[comp.sys.sgi] FFT's on 4D/2XX systems

treed%tom.dallas@SGI.COM (Thomas E Reed) (02/13/90)

Hi:


I'm looking for any FFT software that is available and runs on the
4D/2XX products. The faster the better especially if it is parallel code or
has been parallelized.


If there is interest let me know and I'll post any and all info.


                                           Thanks
--

					Tom Reed
					SGI - Dallas

				     email: treed@sgidal.dallas.sgi.com
				     vmail: 8705
				     phone: 214-788-4122

goss@SNOW-WHITE.MERIT-TECH.COM (Mike Goss) (02/13/90)

In reply to the message from Tom Reed:

> Date: Mon, 12 Feb 90 11:24:01 CST
> From: Thomas E Reed <treed%tom.dallas@sgi.com>
> Message-Id: <9002121724.AA17444@tom.dallas.sgi.com>
> To: info@tom.dallas.sgi.com
> Subject: FFT's on 4D/2XX systems
> .
> .
> .
> I'm looking for any FFT software that is available and runs on the
> 4D/2XX products. The faster the better especially if it is parallel code or
> has been parallelized.
> .
> .
> .

The book "Numerical Recipes in C" (also available in FORTRAN and Pascal
versions) has several good FFT routines, although not in a parallelized form.
I'd recommend this book for any numerical work.  It has lots of useful
code, ready to run, and good explanations of the algorithms involved.


------------------------------
Mike Goss
Merit Technology Inc.
(214)733-7018
goss@snow-white.merit-tech.com

bron@bronze.wpd.sgi.com (Bron Campbell Nelson) (02/13/90)

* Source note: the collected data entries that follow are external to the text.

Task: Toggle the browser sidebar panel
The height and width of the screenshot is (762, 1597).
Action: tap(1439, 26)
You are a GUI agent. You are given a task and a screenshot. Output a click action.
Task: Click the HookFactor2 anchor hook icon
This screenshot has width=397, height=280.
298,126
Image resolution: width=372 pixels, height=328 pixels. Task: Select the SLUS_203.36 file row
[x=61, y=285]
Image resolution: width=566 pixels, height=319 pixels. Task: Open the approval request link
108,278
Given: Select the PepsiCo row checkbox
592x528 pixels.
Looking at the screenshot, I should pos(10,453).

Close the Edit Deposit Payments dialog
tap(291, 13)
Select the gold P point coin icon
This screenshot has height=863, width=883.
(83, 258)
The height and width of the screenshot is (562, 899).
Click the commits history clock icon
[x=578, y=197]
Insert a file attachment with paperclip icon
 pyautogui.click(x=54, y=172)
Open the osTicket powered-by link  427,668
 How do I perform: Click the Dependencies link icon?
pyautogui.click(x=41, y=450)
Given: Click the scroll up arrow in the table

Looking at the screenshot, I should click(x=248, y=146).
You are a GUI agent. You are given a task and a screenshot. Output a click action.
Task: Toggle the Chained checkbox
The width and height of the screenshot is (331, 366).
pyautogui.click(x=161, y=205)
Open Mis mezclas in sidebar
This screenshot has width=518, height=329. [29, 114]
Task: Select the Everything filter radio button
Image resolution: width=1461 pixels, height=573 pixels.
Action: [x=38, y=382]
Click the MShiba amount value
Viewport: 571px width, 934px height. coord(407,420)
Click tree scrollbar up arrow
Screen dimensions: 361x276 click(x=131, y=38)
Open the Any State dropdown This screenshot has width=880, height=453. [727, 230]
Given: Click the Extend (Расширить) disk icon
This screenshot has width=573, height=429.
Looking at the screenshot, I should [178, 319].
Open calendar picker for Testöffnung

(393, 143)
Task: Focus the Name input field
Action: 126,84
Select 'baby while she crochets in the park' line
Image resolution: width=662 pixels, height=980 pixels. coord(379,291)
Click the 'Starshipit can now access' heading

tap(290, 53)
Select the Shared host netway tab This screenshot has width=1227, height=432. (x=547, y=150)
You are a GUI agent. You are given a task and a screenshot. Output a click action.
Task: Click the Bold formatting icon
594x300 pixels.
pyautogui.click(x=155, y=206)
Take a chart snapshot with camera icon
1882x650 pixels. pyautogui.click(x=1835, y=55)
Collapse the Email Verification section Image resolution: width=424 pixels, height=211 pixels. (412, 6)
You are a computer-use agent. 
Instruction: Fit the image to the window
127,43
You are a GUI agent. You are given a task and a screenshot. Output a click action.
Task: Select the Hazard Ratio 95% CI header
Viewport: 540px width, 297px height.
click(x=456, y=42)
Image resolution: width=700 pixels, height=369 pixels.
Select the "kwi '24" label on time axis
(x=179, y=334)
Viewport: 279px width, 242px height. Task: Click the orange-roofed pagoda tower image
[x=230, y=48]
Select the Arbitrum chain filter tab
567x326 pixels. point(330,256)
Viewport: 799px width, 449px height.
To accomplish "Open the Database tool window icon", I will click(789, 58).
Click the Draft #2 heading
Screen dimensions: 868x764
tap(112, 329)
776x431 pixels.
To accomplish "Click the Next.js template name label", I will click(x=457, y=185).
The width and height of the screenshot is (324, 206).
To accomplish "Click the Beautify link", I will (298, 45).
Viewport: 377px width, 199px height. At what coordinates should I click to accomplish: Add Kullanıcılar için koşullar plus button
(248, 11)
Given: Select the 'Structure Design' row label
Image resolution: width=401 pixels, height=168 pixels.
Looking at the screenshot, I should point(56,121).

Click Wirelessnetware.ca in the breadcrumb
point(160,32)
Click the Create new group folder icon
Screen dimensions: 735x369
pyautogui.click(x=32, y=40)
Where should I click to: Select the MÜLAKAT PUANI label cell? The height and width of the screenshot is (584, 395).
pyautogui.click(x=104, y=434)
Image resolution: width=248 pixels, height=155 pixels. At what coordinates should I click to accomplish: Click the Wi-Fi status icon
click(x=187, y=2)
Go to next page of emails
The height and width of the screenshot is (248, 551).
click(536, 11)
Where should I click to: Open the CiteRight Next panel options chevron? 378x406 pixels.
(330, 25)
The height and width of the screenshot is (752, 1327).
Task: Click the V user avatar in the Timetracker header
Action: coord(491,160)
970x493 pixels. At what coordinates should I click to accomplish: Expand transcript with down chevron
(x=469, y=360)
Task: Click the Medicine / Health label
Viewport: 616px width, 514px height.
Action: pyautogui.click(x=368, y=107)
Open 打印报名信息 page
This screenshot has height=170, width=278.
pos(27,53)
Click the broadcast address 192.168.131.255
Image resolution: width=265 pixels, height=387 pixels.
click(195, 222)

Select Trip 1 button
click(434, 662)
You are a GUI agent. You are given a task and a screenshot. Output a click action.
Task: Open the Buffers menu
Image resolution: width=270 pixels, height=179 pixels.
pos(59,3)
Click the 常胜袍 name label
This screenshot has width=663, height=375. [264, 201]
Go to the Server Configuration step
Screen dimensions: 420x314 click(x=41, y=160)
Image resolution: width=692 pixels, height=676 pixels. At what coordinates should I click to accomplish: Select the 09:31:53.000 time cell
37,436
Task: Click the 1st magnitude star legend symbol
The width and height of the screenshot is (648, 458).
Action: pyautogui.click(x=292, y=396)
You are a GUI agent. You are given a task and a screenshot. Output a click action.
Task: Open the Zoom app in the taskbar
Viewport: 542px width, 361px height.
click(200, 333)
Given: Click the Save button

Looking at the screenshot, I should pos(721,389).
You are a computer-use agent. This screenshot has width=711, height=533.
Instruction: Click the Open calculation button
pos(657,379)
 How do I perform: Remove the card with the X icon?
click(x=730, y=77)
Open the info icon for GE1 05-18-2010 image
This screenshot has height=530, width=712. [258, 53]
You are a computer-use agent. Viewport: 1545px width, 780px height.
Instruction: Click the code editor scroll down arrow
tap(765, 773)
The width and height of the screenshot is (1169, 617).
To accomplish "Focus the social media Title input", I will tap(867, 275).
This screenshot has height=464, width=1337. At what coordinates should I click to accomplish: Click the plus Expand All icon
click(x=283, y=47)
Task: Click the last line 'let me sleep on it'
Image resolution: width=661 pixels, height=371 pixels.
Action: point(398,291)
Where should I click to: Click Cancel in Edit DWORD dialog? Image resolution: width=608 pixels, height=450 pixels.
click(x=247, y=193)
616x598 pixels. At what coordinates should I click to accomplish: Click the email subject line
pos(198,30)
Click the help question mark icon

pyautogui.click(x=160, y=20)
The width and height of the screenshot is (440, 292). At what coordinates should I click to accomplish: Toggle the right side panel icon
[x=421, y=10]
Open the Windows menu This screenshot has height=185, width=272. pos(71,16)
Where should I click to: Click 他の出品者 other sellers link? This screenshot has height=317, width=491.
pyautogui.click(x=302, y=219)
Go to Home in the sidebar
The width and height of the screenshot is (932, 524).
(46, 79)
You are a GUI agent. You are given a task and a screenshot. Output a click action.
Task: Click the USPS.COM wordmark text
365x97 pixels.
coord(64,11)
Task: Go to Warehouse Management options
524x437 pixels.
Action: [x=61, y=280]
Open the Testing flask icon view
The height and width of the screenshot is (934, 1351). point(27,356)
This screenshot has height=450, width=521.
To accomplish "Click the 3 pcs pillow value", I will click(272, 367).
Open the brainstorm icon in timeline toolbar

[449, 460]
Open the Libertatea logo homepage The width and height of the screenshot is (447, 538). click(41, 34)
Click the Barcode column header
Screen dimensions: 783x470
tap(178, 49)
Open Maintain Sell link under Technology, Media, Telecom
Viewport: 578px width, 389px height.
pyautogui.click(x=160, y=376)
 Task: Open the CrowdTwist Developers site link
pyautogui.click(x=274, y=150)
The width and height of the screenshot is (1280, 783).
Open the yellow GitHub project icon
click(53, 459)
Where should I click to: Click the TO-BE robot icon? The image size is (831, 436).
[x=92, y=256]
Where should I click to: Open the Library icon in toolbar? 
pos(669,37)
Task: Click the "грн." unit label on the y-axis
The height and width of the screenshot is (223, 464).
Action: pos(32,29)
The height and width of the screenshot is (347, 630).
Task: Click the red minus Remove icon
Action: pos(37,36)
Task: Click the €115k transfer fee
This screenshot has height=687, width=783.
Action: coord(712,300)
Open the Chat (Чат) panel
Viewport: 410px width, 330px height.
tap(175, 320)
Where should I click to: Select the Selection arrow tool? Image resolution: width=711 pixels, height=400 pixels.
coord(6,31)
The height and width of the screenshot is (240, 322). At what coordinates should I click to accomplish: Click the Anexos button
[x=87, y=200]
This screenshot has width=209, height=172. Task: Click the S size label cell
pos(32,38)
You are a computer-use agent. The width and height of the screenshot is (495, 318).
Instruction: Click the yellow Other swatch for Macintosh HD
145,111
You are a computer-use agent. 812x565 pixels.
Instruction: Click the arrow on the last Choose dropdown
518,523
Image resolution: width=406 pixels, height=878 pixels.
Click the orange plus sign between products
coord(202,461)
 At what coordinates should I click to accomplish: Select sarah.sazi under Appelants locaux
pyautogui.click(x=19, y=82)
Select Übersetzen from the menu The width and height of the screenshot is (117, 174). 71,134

In article <9002121724.AA17444@tom.dallas.sgi.com>, treed%tom.dallas@SGI.COM (Thomas E Reed) writes:
> I'm looking for any FFT software that is available and runs on the
> 4D/2XX products. The faster the better especially if it is parallel code or
> has been parallelized.
> 

Kuck and Associates, Inc (KAI) has several numerical libraries that are
optimized for the SGI multi-processor.  I do not know for *sure* that they
include FFT's, but I believe they do.  The libraries are parallelized
to take advantage of SGI's multiprocessor machines.

They can be reached at 1906 Fox Drive; Champaign, IL 61820 (217)356-2288.
I believe Ms. Davida Bluhm is their marketing person.  They are also on the
net: I believe [d]bluhm@kai.com works, but I won't guarentee it.  I have no
benchmarks or pricing information.

All possible disclaimers apply; this is posted purely for informational
purposes.

--
Bron Campbell Nelson
bron@sgi.com  or possibly  ..!ames!sgi!bron
These statements are my own, not those of Silicon Graphics.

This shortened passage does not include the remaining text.